— start —
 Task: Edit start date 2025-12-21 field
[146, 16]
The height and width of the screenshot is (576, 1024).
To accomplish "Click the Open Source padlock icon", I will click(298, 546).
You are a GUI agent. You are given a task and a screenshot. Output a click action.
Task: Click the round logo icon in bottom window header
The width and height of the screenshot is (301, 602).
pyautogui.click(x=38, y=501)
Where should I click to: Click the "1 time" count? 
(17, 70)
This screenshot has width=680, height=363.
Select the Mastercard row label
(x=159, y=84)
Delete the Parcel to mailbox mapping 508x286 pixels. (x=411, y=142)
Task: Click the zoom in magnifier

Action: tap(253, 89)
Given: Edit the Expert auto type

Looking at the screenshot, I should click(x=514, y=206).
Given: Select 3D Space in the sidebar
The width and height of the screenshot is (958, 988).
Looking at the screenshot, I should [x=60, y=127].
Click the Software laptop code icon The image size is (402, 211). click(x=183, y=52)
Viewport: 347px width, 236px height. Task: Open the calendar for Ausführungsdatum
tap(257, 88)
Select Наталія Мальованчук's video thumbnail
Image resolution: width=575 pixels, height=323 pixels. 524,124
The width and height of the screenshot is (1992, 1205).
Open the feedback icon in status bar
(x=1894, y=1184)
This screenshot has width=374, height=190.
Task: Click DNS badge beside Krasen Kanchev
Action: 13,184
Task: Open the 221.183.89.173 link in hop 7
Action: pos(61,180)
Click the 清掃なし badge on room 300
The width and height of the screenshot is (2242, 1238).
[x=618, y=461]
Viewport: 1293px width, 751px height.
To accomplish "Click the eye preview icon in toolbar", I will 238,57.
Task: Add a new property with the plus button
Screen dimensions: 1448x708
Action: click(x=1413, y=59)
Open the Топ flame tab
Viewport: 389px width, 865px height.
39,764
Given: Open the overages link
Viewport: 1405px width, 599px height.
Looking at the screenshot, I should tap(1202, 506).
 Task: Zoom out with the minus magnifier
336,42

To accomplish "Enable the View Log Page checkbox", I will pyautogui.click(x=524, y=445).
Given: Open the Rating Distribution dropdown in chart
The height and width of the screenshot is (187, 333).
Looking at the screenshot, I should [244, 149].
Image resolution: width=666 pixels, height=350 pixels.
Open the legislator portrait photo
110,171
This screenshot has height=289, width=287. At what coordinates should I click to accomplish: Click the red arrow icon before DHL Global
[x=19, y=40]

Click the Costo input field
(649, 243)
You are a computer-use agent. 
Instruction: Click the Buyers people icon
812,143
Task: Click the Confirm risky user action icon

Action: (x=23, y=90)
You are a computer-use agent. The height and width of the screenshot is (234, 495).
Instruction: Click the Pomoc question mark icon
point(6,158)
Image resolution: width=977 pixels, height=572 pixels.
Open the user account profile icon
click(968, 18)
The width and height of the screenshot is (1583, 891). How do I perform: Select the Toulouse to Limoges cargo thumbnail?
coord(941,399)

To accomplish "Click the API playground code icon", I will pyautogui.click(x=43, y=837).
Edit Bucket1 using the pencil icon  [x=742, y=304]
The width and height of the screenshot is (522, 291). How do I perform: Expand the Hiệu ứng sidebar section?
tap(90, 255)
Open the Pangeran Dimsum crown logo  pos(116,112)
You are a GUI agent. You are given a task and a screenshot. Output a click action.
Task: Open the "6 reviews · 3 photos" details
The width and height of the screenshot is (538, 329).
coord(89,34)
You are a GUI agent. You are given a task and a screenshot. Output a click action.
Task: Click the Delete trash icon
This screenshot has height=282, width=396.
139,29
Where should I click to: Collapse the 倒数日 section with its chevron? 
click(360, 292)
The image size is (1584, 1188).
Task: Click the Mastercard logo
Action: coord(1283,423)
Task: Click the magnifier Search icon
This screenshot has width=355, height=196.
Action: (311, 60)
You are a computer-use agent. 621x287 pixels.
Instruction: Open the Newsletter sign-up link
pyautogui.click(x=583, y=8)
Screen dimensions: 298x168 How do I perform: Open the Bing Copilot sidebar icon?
— end —
→ **Task goal**
Reproduce the stretch of material from its start through the line containing "will click(298, 546).", replacing "padlock" with "lock" and leaving everything else unchanged.

→ **Answer to the exercise**
 Task: Edit start date 2025-12-21 field
[146, 16]
The height and width of the screenshot is (576, 1024).
To accomplish "Click the Open Source lock icon", I will click(298, 546).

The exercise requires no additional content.